SOURCE EXTRACT =>
-------

Reservations in PBS pro (vs other schedulers)

Dear Wizards,

I am fishing for hints/advises for pbs-pro configuration for a cluster used for “operational production” (high-prio jobs run a set number of times per day).

Our old cluster runs a different scheduler, and we want to move to PBS pro along a “path of least resistance”. Without bending PBS pro too much - but also without having to rewrite scripts, jobs guides etc more than we have to.

My present query is related to how reservations work in PBS pro - vs how we are “used to” reservations working.
We have an operational user (“prod”), which automatically runs all the high-prio jobs. Other users submit jobs for eg. testing, development and hindcasting.

We enforce a 1.5h maximum wall time on all jobs - and since we have full control of users, no jobs will ask to get the walltime extended during run time. An “operational reservation” can be submitted more than 2 hours before it is used. In principle, this does not actually have to be implemented as a “reservation”. Anything, which will keep other users jobs away from the “reserved” nodes will do. Maybe hooks is the way to go - I don’t know PBS pro well enough to make that decision. Preferably, jobs from user prod should be able to run on any nodes - even spanning to nodes, which are not explicitly part of the “reservation”. It does not really matter how much other jobs/users are delayed in that process.

Preferably, our “job control system”, which actually submits operational jobs to the queue/scheduler, should not need to know anything about reservation queues and similar things.
On the “old system” all jobs are submitted to a single queue, i.e. there are no “reservation queues”.

Our node usage is always job-exclusive: mom are set up with “sharing = force_exclhost”. To help the scheduler, jobs are also submitted with -l place=exclhost (typically even scatter:exclhost).

Thus, basically I am looking for ways to have PBS pro “reserve” some resources/nodes in time - without creating “boundaries” for the jobs in time or space (spanning nodes).

I cannot line up all the jobs prior to the start of the “operational compute cycle”, as some jobs will depend on various external parameters - also stuff, which is unknown at the onset of the compute cycle. Also, it is quite normal, that there may be a few minutes at a time, where the queue is seemingly empty of operational jobs, and it is important that the scheduler does not start low-priority jobs at these times. It is also normal, that some operational jobs may start “ahead of time” - as soon as they are ready to go, rather than waiting for the onset of the reservation.

-------

INFORMATION PROVIDED =>
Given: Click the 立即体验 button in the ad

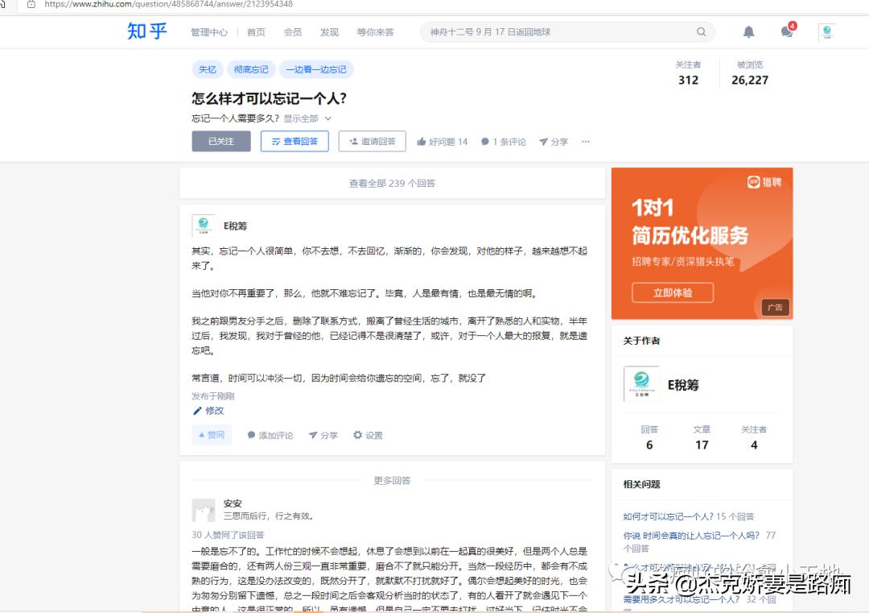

-------

SET EXERCISE 1 =>
Quote the PBS Pro reservations post above from "Reservations in PBS" to "we have to.".
SET EXERCISE 2 =>
Answer these questions from the PBS Pro reservations post above.
(a) What maximum wall time is enforced on all jobs?
(b) What sharing setting are the moms set up with?
(c) On the old system, how many queues are all jobs submitted to?

FULL ANSWER 1 =>
Reservations in PBS pro (vs other schedulers)

Dear Wizards,

I am fishing for hints/advises for pbs-pro configuration for a cluster used for “operational production” (high-prio jobs run a set number of times per day).

Our old cluster runs a different scheduler, and we want to move to PBS pro along a “path of least resistance”. Without bending PBS pro too much - but also without having to rewrite scripts, jobs guides etc more than we have to.

FULL ANSWER 2 =>
(a) 1.5 hours.
(b) "sharing = force_exclhost".
(c) A single queue.